KKR's previous three Asia funds came to about $20 billion. The first was set up in 2007, followed by the second in 2013 and the third in 2017. 

The big private equity player has been pulling off deals in the Asia-Pacific region that make it easier for big corporations to restructure across borders. In August, it acquired the Asia-Pacific snack business of U.S.-based Campbell Soup. It spent $2.2 billion on the deal, which brought Australia's beloved Tim Tam biscuit brand into its portfolio.

KKR has aggressively invested in information technology and a range of other industries across the Asia-Pacific region, focusing on companies that have graduated from early development and entered a growth stage.

"Asia," Shastry said, "continues to be a bright spot." The executive's comment shows confidence that the region can escape the uncertainty that is dampening much of the rest of the global economy and maintain its high growth. The global anxiety is being fed by the U.S.-China trade fight, the U.K.'s planned exit from the European Union and other stress points.

Asia's growth is coming from an army of technologically savvy startups like Gojek, the Indonesian ride-hailing decacorn.

A decacorn is an unlisted company whose corporate value surpasses $10 billion. They are a rare beast; only about 20 exist.

Gojek's success story is well-known. Founded by Nadiem Makarim in 2010, the company began distributing its ride-hailing app in 2015 and has since grown into a daily services provider that helps users get to where they are going, have meals delivered to where they are, make payments and tend to an array of other errands.

What is not well-remembered is that KKR played a role in supporting Gojek's leap into the rarefied club of decacorns.

In August 2016, KKR U.S. fund Warburg Pincus and other investors agreed to put a total of $550 million into Gojek. At the time, Nadiem said, "We are extremely humbled and excited to work with such world-class partners."

As Nadiem's remarks suggest, the investment from a long-established investment fund held much significance.

Not only did KKR provide Gojek with funds the startup needed to expand, it also drew global attention to Southeast Asia's ride-hailing market and encouraged others to invest in the Indonesian venture.

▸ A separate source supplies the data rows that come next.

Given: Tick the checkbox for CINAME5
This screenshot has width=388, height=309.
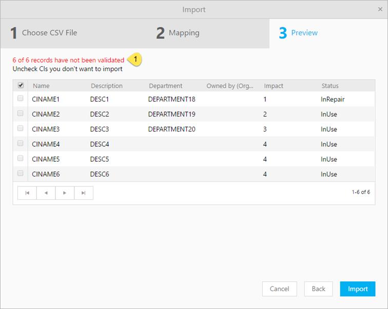Looking at the screenshot, I should click(21, 159).
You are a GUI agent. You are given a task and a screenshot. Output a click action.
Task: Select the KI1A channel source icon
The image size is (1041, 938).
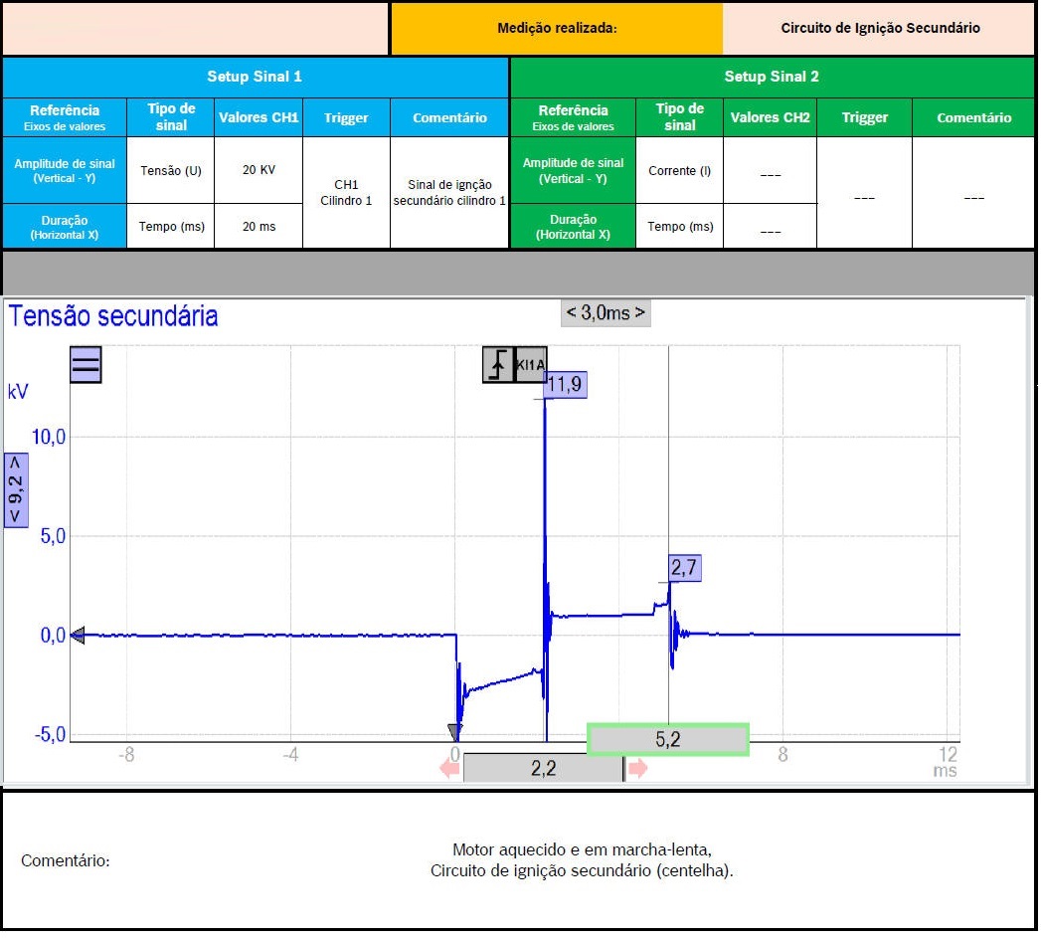[x=531, y=365]
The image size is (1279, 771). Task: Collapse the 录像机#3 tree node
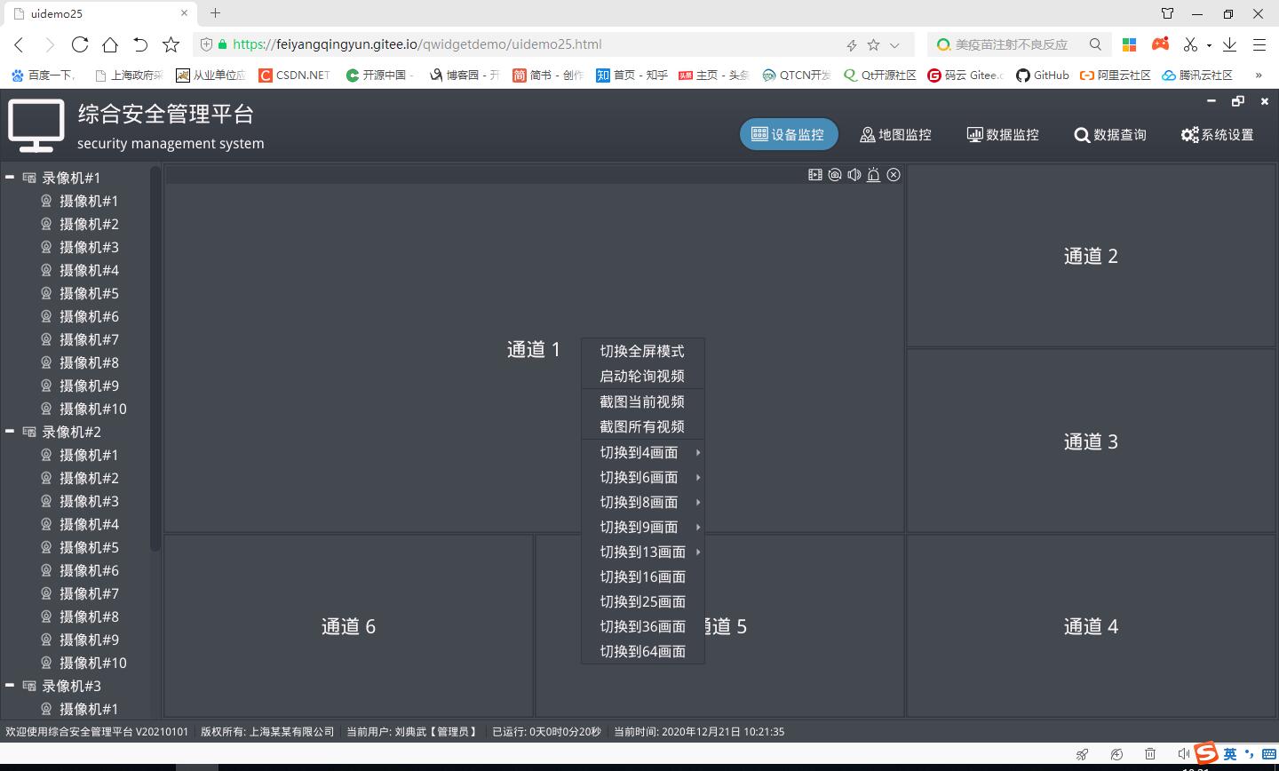coord(10,686)
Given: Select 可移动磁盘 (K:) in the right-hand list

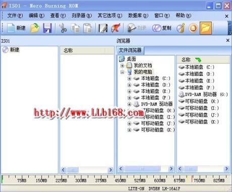Looking at the screenshot, I should [199, 122].
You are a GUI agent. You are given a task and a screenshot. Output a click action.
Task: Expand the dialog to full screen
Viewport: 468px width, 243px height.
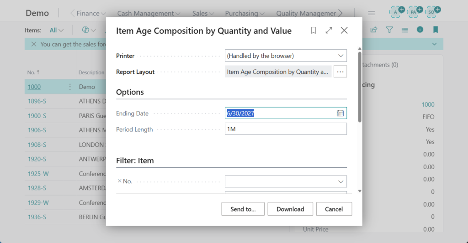coord(329,31)
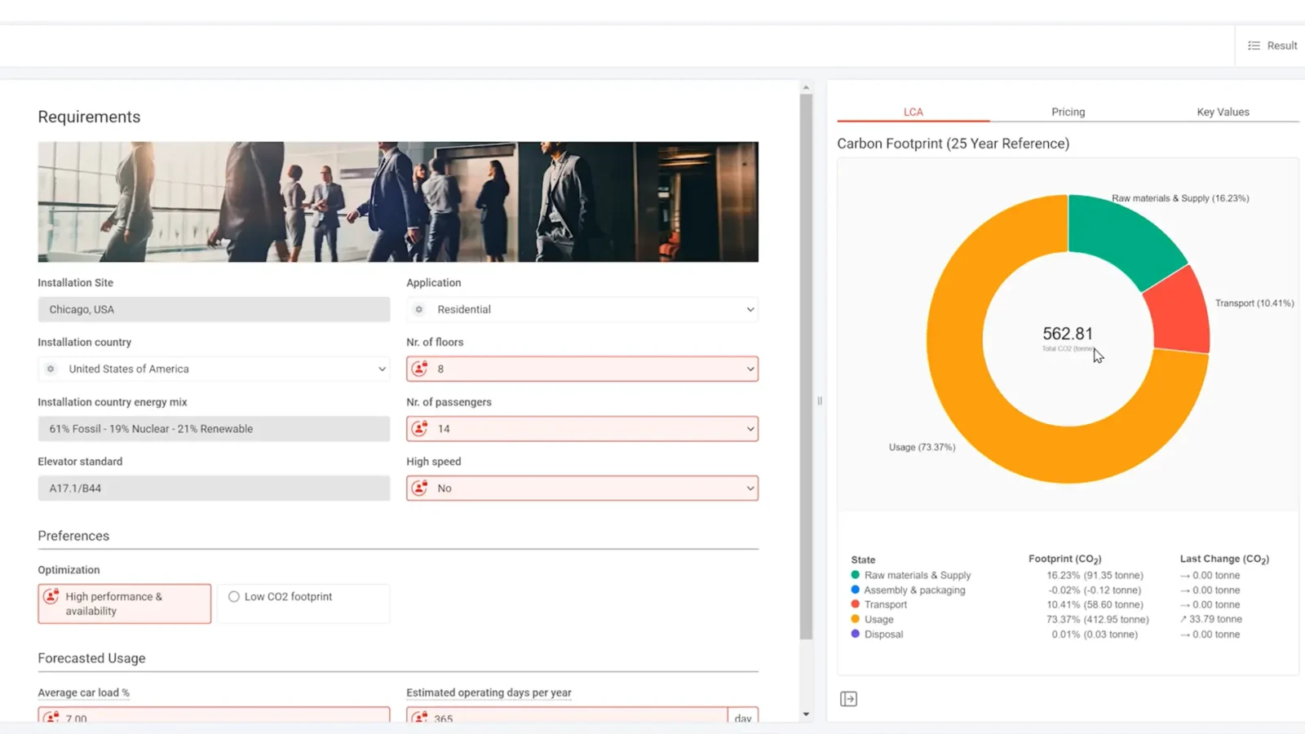Image resolution: width=1305 pixels, height=734 pixels.
Task: Toggle the Usage legend entry
Action: 878,620
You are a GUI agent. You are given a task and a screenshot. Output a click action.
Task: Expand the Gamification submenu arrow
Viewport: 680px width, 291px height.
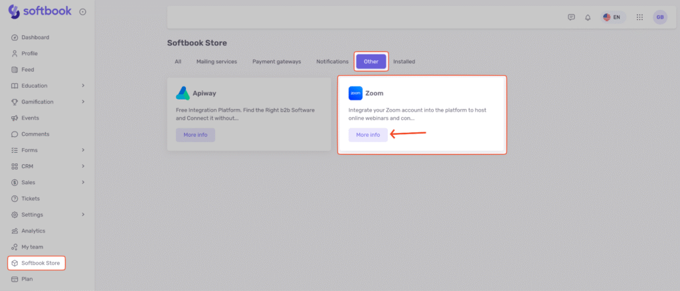tap(83, 102)
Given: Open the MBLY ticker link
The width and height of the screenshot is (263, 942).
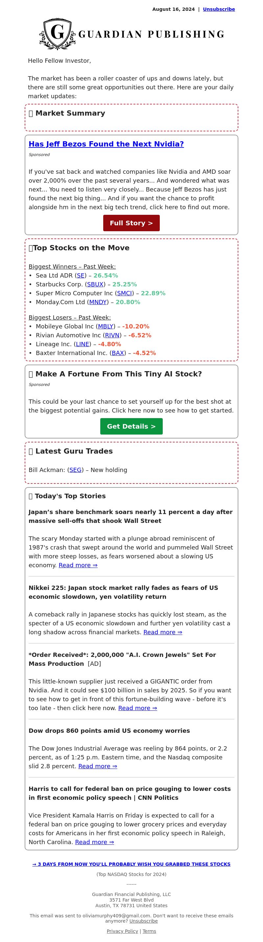Looking at the screenshot, I should (x=106, y=326).
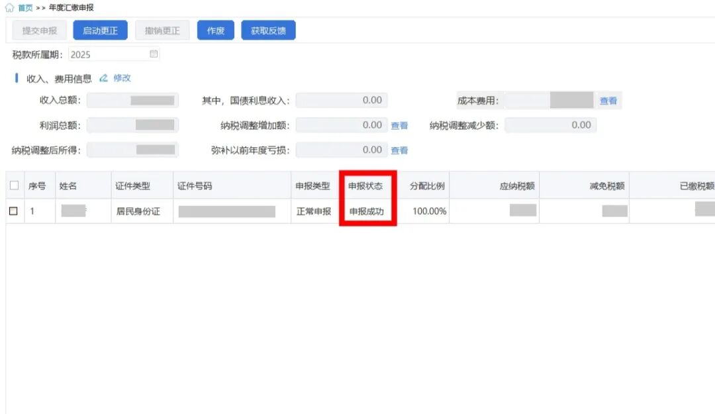Click the 修改 link for income info
The image size is (715, 414).
(122, 78)
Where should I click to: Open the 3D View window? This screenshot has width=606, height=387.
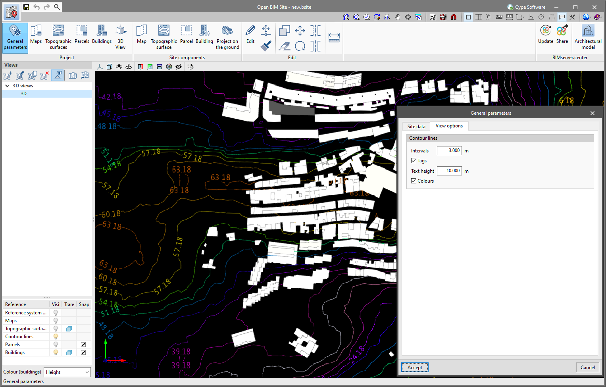121,36
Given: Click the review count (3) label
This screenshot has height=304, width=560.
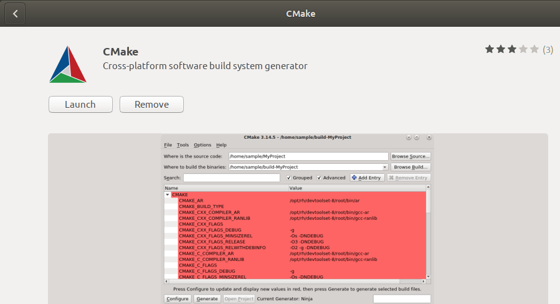Looking at the screenshot, I should point(548,49).
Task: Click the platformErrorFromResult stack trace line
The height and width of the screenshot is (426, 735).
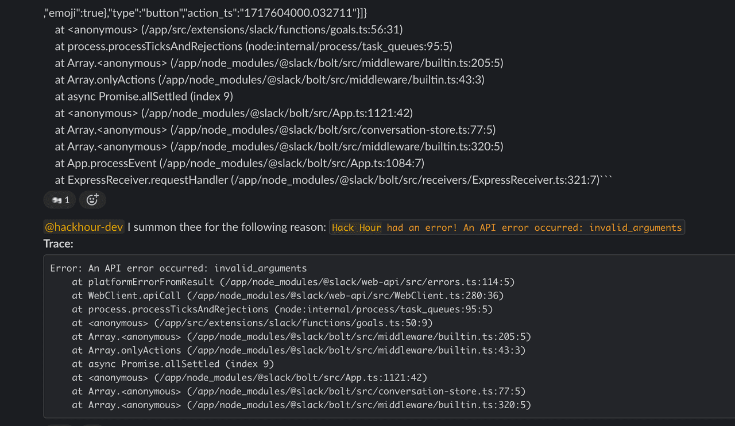Action: tap(293, 282)
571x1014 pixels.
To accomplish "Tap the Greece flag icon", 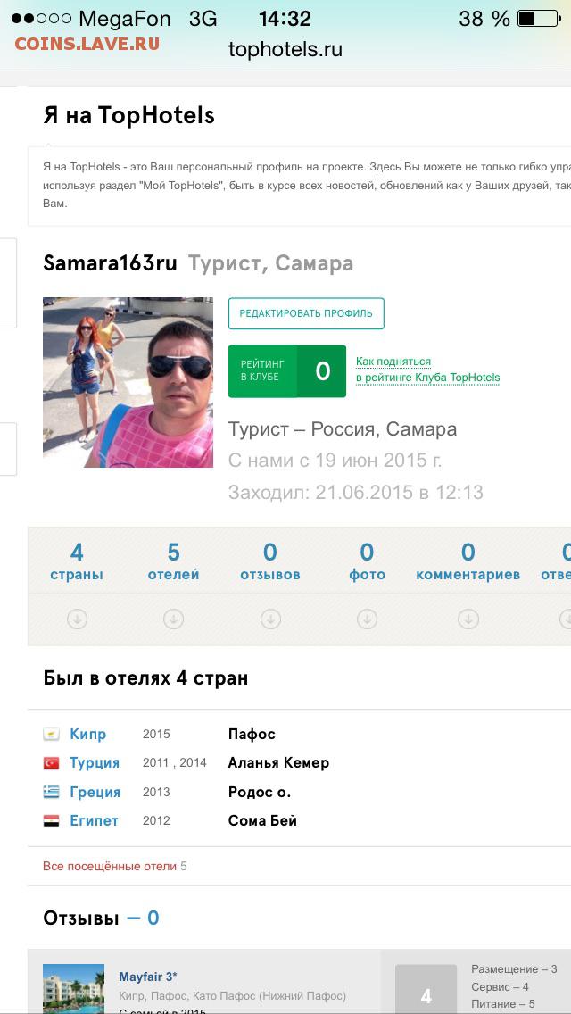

In 2018, other big investors, like U.S. search and advertising giant Alphabet, followed KKR's lead and began investing in Gojek.

During the same year, KKR partnered with China's Tencent to invest in Philippine electronic payment company Voyager Innovations.

In another 2018 investment, KKR put a relatively small amount of money in ByteDance, the Chinese video-sharing site operator and TikTok parent that was once said to have a valuation of $73.6 billion.

Also in 2018, KKR invested 200 million Singaporean dollars in Singaporean online property transaction company PropertyGuru.

Leveraging that investment, PropertyGuru since the beginning of this year has been on a Vietnam expansion blitz.

Vietnam's economy is booming as companies relocate production there from China to avoid U.S. tariffs.

There is speculation in Asia's financial centers that PropertyGuru in 2020 will go on an aggressive merger and acquisition spree throughout Southeast Asia by targeting providers of property information analysis and online housing loans.

KKR invested in PropertyGuru through the $9.3 billion Asia fund it set up in 2017.

Sources involved with the fund in Hong Kong and Singapore think preparations for KKR Asian Fund IV might begin as early as next year; KKR has not commented on the speculation.

KKR is also pursuing a "growth investing" strategy -- putting money into growing companies -- through Emerald Media, based in Mumbai, India.

In 2017, KKR-backed Emerald Media led a $65 million funding round for Thailand's aCommerce. The company, which helps to bring brands and retailers online in Southeast Asia, had been founded four years earlier.

This kind of "growth capital" investing is aimed at supporting startups that have entered a full-scale business expansion phase. It also symbolizes KKR's investment philosophy -- bet big on Asian growth.

But big bets on startups have come under scrutiny since WeWork earlier this year cost benefactor SoftBank billions of dollars. Now KKR, which has enjoyed years of smooth investment expansion, will be put to the test.